* _Task brief_:
Give the listing again in full, exactly as written.

* _Source material_:
━━━━━━━━━━━━━━━━

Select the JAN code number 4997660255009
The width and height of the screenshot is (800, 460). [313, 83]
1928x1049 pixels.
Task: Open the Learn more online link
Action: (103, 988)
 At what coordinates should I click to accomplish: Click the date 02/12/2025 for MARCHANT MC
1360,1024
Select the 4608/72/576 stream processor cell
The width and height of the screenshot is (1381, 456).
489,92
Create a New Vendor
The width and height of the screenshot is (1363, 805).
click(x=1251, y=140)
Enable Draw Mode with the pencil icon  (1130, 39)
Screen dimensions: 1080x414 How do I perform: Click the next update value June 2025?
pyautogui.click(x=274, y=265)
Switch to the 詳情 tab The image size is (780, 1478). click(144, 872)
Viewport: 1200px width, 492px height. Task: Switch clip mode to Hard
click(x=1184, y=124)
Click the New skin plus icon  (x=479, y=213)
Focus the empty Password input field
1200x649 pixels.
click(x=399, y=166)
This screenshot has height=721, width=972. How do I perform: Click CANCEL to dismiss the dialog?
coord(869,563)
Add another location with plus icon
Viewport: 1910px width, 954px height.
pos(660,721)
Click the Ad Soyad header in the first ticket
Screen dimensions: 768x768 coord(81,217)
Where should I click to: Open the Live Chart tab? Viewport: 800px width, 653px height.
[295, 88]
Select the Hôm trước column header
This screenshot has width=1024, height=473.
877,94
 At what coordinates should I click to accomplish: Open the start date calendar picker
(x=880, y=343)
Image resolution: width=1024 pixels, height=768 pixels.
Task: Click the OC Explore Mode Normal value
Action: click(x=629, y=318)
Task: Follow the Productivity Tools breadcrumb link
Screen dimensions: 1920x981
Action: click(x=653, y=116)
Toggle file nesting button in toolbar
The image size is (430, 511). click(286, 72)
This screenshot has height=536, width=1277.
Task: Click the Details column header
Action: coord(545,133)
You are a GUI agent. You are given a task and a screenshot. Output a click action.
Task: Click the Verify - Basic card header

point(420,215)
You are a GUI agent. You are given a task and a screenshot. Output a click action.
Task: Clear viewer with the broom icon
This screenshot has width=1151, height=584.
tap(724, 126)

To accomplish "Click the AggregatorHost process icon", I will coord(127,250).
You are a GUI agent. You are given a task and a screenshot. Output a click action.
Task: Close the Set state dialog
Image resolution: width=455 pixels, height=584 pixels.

━━━━━━━━━━━━━━━━

* _Answer to the problem_:
Select the JAN code number 4997660255009
The width and height of the screenshot is (800, 460). [313, 83]
1928x1049 pixels.
Task: Open the Learn more online link
Action: (103, 988)
 At what coordinates should I click to accomplish: Click the date 02/12/2025 for MARCHANT MC
1360,1024
Select the 4608/72/576 stream processor cell
The width and height of the screenshot is (1381, 456).
489,92
Create a New Vendor
The width and height of the screenshot is (1363, 805).
click(x=1251, y=140)
Enable Draw Mode with the pencil icon  (1130, 39)
Screen dimensions: 1080x414 How do I perform: Click the next update value June 2025?
pyautogui.click(x=274, y=265)
Switch to the 詳情 tab The image size is (780, 1478). click(144, 872)
Viewport: 1200px width, 492px height. Task: Switch clip mode to Hard
click(x=1184, y=124)
Click the New skin plus icon  (x=479, y=213)
Focus the empty Password input field
1200x649 pixels.
click(x=399, y=166)
This screenshot has height=721, width=972. How do I perform: Click CANCEL to dismiss the dialog?
coord(869,563)
Add another location with plus icon
Viewport: 1910px width, 954px height.
pos(660,721)
Click the Ad Soyad header in the first ticket
Screen dimensions: 768x768 coord(81,217)
Where should I click to: Open the Live Chart tab? Viewport: 800px width, 653px height.
[295, 88]
Select the Hôm trước column header
This screenshot has width=1024, height=473.
877,94
 At what coordinates should I click to accomplish: Open the start date calendar picker
(x=880, y=343)
Image resolution: width=1024 pixels, height=768 pixels.
Task: Click the OC Explore Mode Normal value
Action: click(x=629, y=318)
Task: Follow the Productivity Tools breadcrumb link
Screen dimensions: 1920x981
Action: click(x=653, y=116)
Toggle file nesting button in toolbar
The image size is (430, 511). click(286, 72)
This screenshot has height=536, width=1277.
Task: Click the Details column header
Action: coord(545,133)
You are a GUI agent. You are given a task and a screenshot. Output a click action.
Task: Click the Verify - Basic card header

point(420,215)
You are a GUI agent. You are given a task and a screenshot. Output a click action.
Task: Clear viewer with the broom icon
This screenshot has width=1151, height=584.
tap(724, 126)

To accomplish "Click the AggregatorHost process icon", I will coord(127,250).
You are a GUI agent. You are given a task and a screenshot. Output a click action.
Task: Close the Set state dialog
Image resolution: width=455 pixels, height=584 pixels.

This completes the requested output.